Kama Sutra album cover
“That was probably the most complex of all the writing we did, and it started as a song by John’s teenage brother Mark,” recalls Steve Boone, Spoonful bassist and one of the song’s co-writers. “They created a workable song and we went into the studio and worked on the arrangement from scratch.”

While most “summer” songs to date had extolled the virtues of the season, this one was a bit rougher. Its narrator with the grit on the back of his neck complaining about high temps as construction noises and car horns blared around him. Complaining that is, until he knows he can go up on a building roof with his girl where it’s a little cooler. And Boone’s distinctive piano riff is the song’s most recognizable musical part.
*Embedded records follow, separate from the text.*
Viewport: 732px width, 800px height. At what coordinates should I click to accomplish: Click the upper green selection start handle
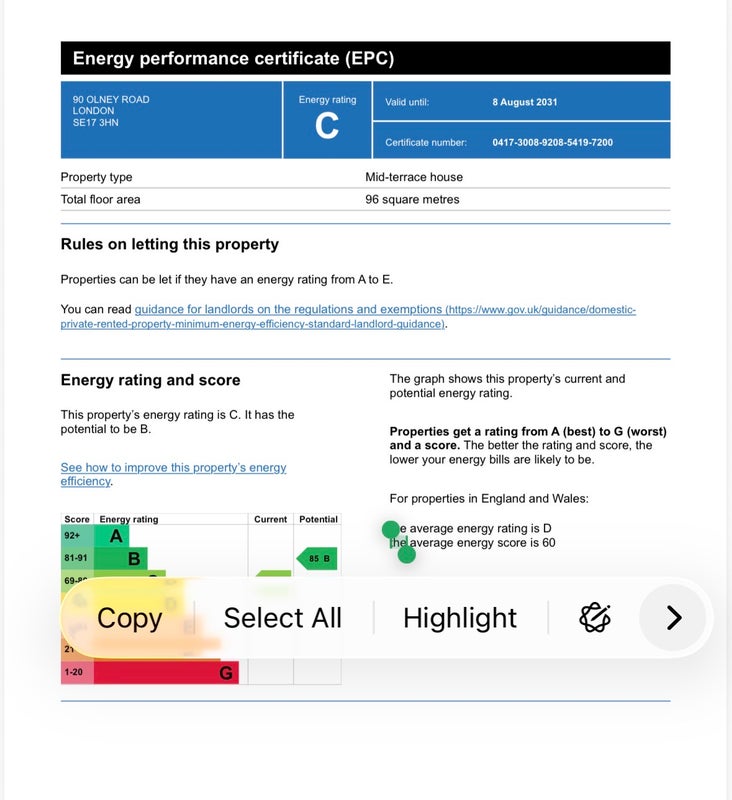click(x=391, y=530)
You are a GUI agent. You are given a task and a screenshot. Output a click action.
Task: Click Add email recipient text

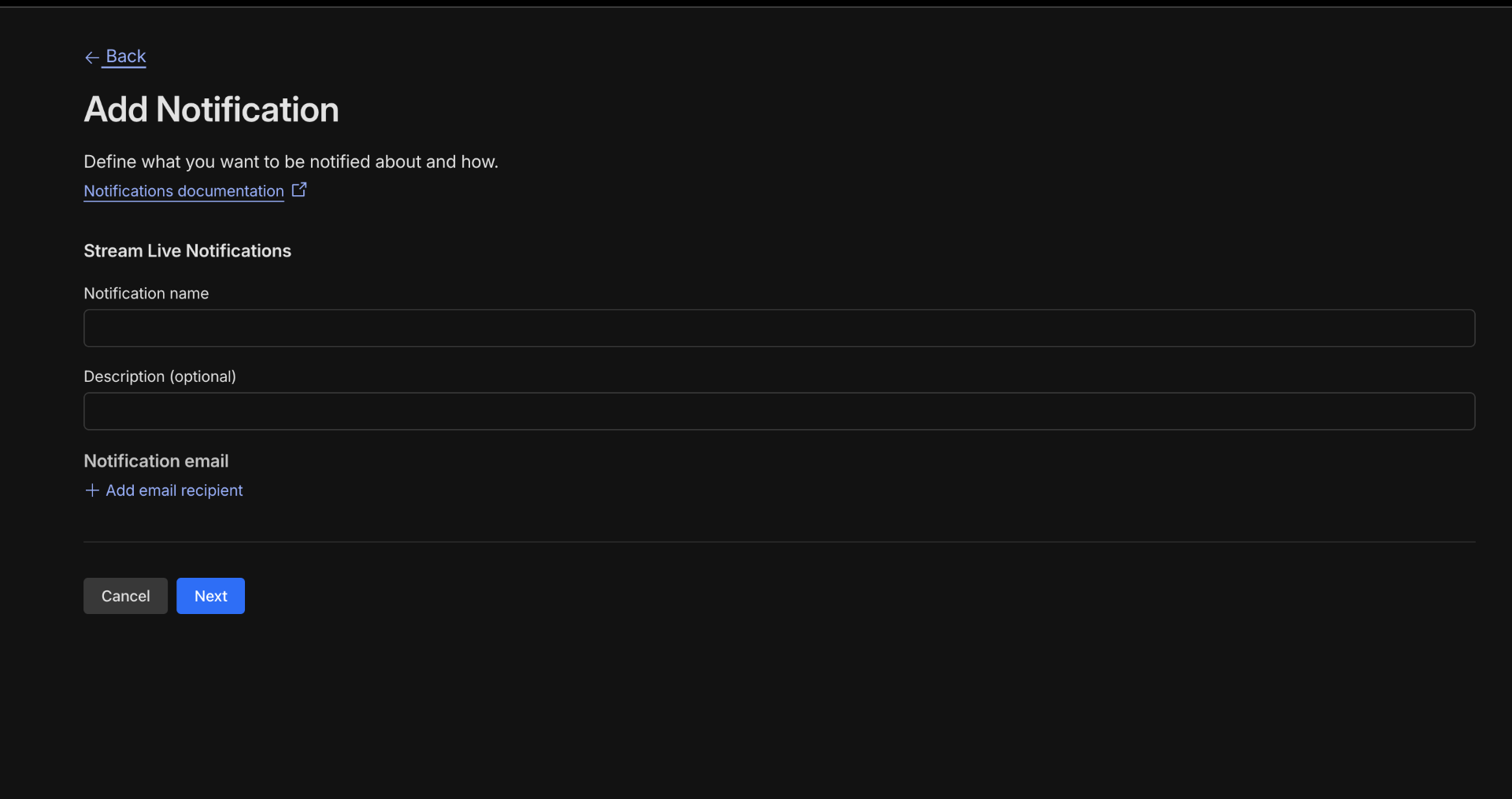pos(174,490)
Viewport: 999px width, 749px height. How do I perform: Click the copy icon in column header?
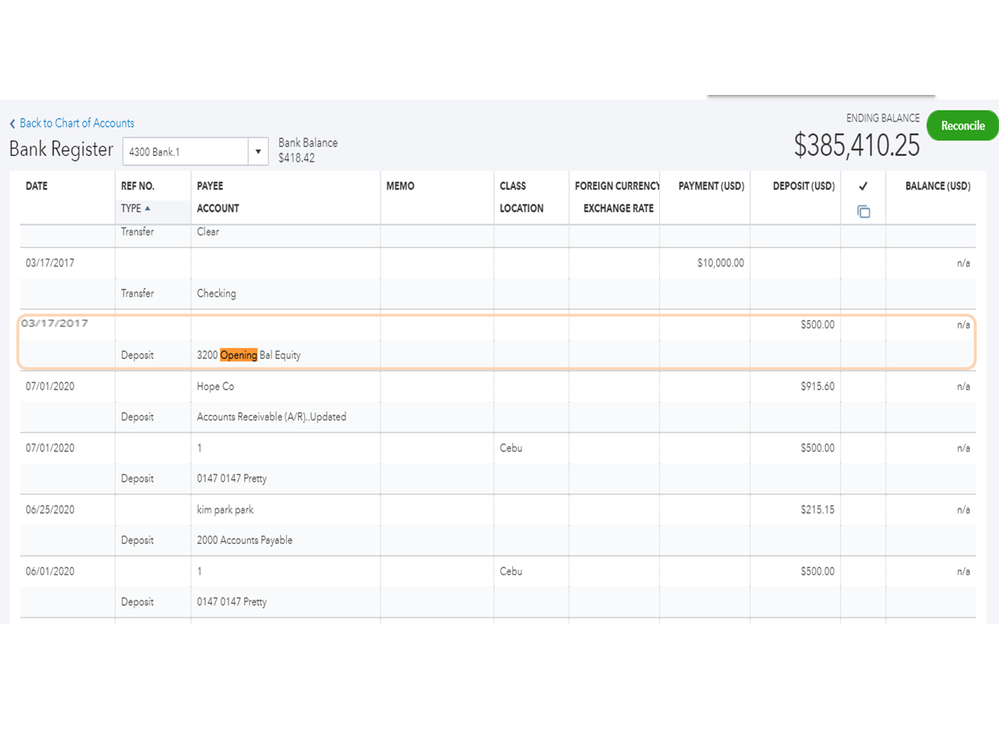[x=863, y=212]
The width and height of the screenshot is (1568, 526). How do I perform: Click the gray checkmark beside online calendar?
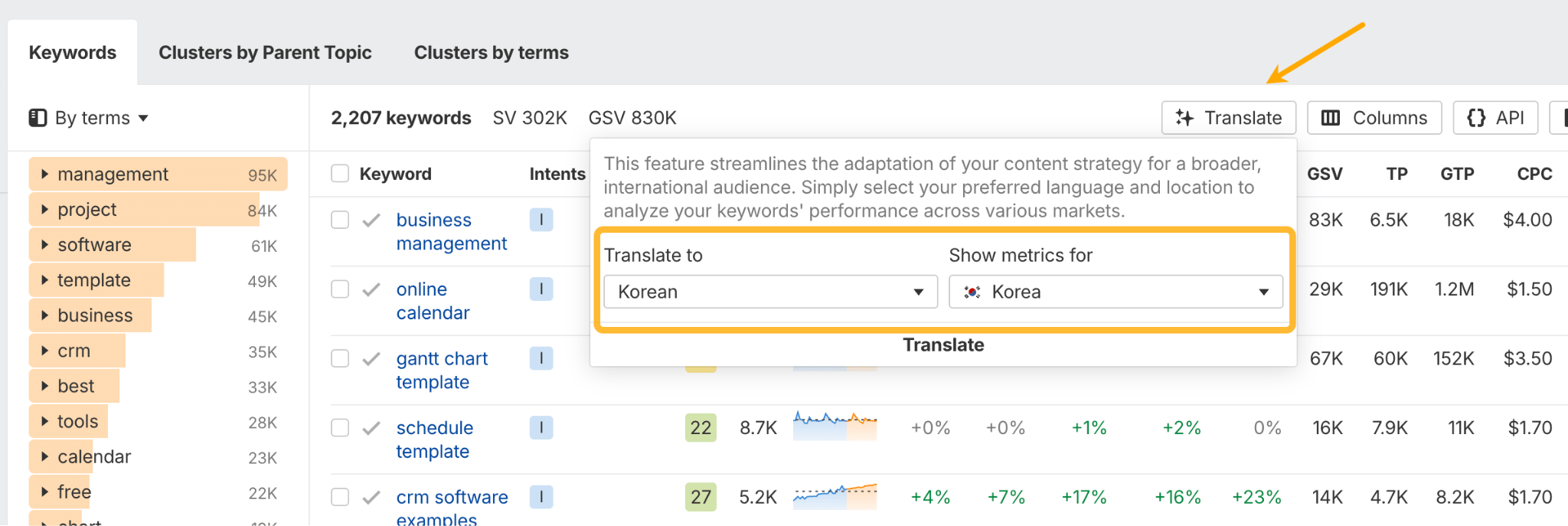371,289
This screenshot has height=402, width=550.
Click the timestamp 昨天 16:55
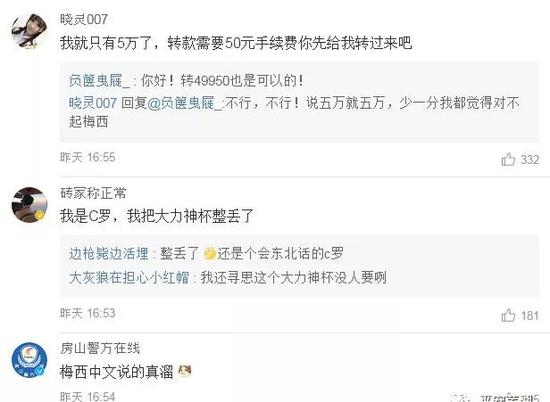click(x=88, y=157)
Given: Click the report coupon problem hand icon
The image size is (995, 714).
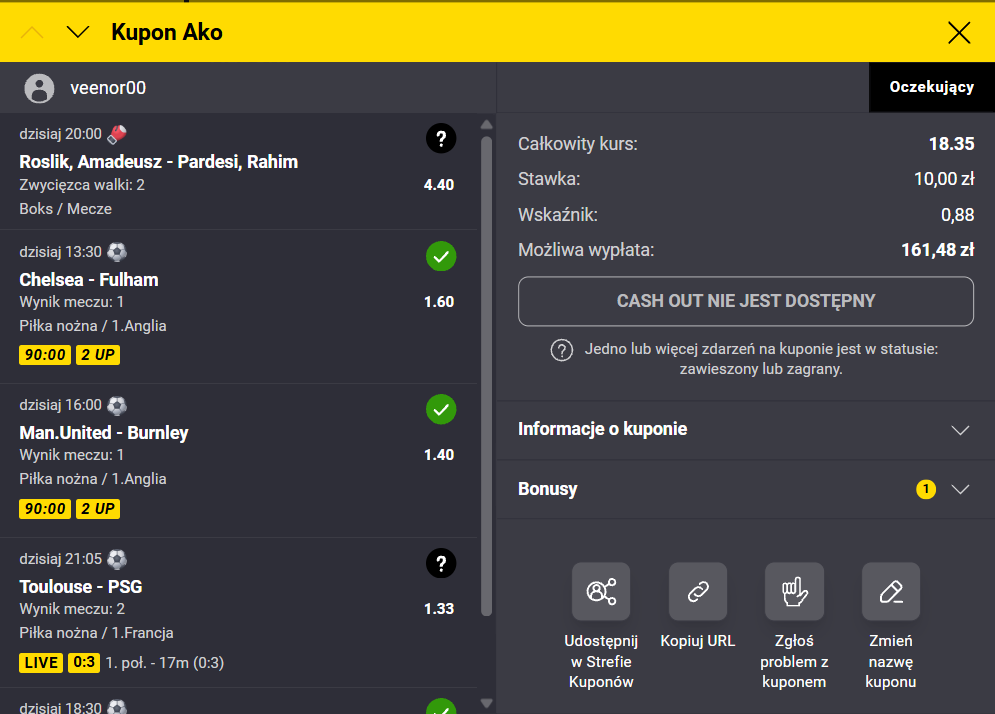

“John said we needed a middle section and he had heard me doodling on this piano part I couldn’t get out of my head, and we put it in,” he continues. “It ended up being the glue that held the song together. And our producer, Erik Jacobsen, doesn’t get the credit he’s due for working on our songs. He made them sound great on the radio.”

Those radio hits – including “Do You Believe in Magic?” “Daydream,” “Did You Ever Have to Make Up Your Mind?,” “You Didn’t Have to Be So Nice,” “Darling Be Home Soon,” and “Nashville Cats” – will likely be on the set list when Boone and the current edition of The Lovin’ Spoonful play as part of a ‘60s package show February 16 at the Stafford Centre. No one is more shocked that he’s still playing these songs more than 50 years later than Boone himself — and to so many age groups.

“At the shows today there’s definitely a multi-generational audience. And I mention to them that none of us ever thought it would last!” he laughs. “The contemporary opinion back in the day was once you turn 30, you got another job in the music business or a completely different career. You were done as a performer. But things like the Monterey Pop and Woodstock festivals broadened the audience, and the rules went out the window. There was no longer a timeline to being a rock star.”


The Lovin’ Spoonful were also rock stars at a time that they weren’t so much, uh, accepted by all tiers of society. In his entertaining memoir Hotter Than a Match Head (written with Tony Moss), Boone recalls a 1965 tour that paired his band with the Supremes on a tour of the deep south. One night after playing a college in Waxahachie, Texas, he got a lesson in how things were a bit different than up in New York. Beginning with the fact that at the segregated late night restaurant they went to, the Supremes and their backing band weren’t allowed inside. They had to order from the take-out window. And then things got worse.

“It was still pretty rare to wear your hair longer than your collar, especially in Texas,” Boone says today. “Some rednecks who had way too much to drink decided to pick on John, who was so blissed out in his pink striped shirt he didn’t know what was going on!”

Sebastian’s bandmates and some college kids who had been to the show tried to diffuse the situation, but it took the imposing entrance of the dozen-plus members of the tour’s all-black orchestra – led by a guy named “Big John” – to avert possible tragedy and whisk the Spoonful away before things got…hairy.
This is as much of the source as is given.